USA Today-
Rep. Connie Mack, R-Fla., called today for Treasury Secretary Tim
Geithner to resign or be fired. His spokeswoman, Stephanie DuBois, says that “to the best of my knowledge” Mack is the first member of Congress to do so.
“This week’s news on the AIG bonus scandal is but the latest fiasco under his watch and he has lost the confidence of the American people,” Mack said in a statement this morning. “Quite simply, the Timothy Geithner experience has been a disaster … Timothy Geithner should either resign or be fired for the good of the country.”
Yesterday Sen. Richard Shelby, R-Ala., said Geithner seems to be “out of the loop” but said he did not know if Geithner should resign.

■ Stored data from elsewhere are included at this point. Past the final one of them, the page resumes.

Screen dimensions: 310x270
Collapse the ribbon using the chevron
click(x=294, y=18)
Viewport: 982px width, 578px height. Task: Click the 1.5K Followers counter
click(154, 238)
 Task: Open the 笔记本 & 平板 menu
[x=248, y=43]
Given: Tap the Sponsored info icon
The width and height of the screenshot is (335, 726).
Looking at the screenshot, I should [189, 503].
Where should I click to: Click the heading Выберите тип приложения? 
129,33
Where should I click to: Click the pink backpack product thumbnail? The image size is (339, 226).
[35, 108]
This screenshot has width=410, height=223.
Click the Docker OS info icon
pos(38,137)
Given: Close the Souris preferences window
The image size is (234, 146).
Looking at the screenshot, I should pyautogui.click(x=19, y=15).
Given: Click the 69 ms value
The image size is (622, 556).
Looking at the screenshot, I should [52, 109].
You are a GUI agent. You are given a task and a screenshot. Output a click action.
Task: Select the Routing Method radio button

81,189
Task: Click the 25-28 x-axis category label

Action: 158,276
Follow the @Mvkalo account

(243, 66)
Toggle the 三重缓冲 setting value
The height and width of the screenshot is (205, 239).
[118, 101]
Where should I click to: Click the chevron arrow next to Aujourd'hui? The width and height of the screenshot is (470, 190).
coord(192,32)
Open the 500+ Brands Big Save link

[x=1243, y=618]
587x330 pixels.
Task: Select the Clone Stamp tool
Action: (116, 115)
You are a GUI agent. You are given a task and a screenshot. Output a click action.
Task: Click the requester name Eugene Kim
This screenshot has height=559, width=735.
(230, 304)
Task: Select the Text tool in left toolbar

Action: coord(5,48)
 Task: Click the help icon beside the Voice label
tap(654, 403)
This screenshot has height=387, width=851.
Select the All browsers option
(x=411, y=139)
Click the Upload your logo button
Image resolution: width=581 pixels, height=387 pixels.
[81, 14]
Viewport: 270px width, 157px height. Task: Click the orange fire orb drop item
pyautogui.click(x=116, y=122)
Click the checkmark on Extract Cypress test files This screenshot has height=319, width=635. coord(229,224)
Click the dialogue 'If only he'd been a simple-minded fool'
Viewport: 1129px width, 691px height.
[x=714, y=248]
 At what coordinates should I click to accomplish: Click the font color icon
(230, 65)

In other political news today, Sen. Arlen Specter, R-Pa., tells The Hill he won’t become a Democrat but would consider running as an independent as a last resort. Specter, a moderate who supported President Obama’s stimulus plan, faces primary challenges next year from conservatives.
And Politico previews the March 31 contest to succeed Democratic Sen. Kirsten Gillibrand in New York’s 20th congressional district:
The stakes are especially high for new Republican National Committee Chairman Michael Steele and the GOP, since a win would provide the embattled chairman with some much-needed breathing room, and a loss would enable Democrats to frame the race as a validation of President Barack Obama’s stimulus package.
With 71,000 more registered Republicans than Democrats in the Hudson Valley-based 20th District, the contest between state Assembly Minority Leader James Tedisco (R) and Democratic businessman Scott Murphy offers Republicans a prime opportunity to pick up a Democrat-held seat.
But despite the district’s Republican lean, Obama narrowly carried it and Gillibrand easily won reelection in 2008 with 62 percent of the vote.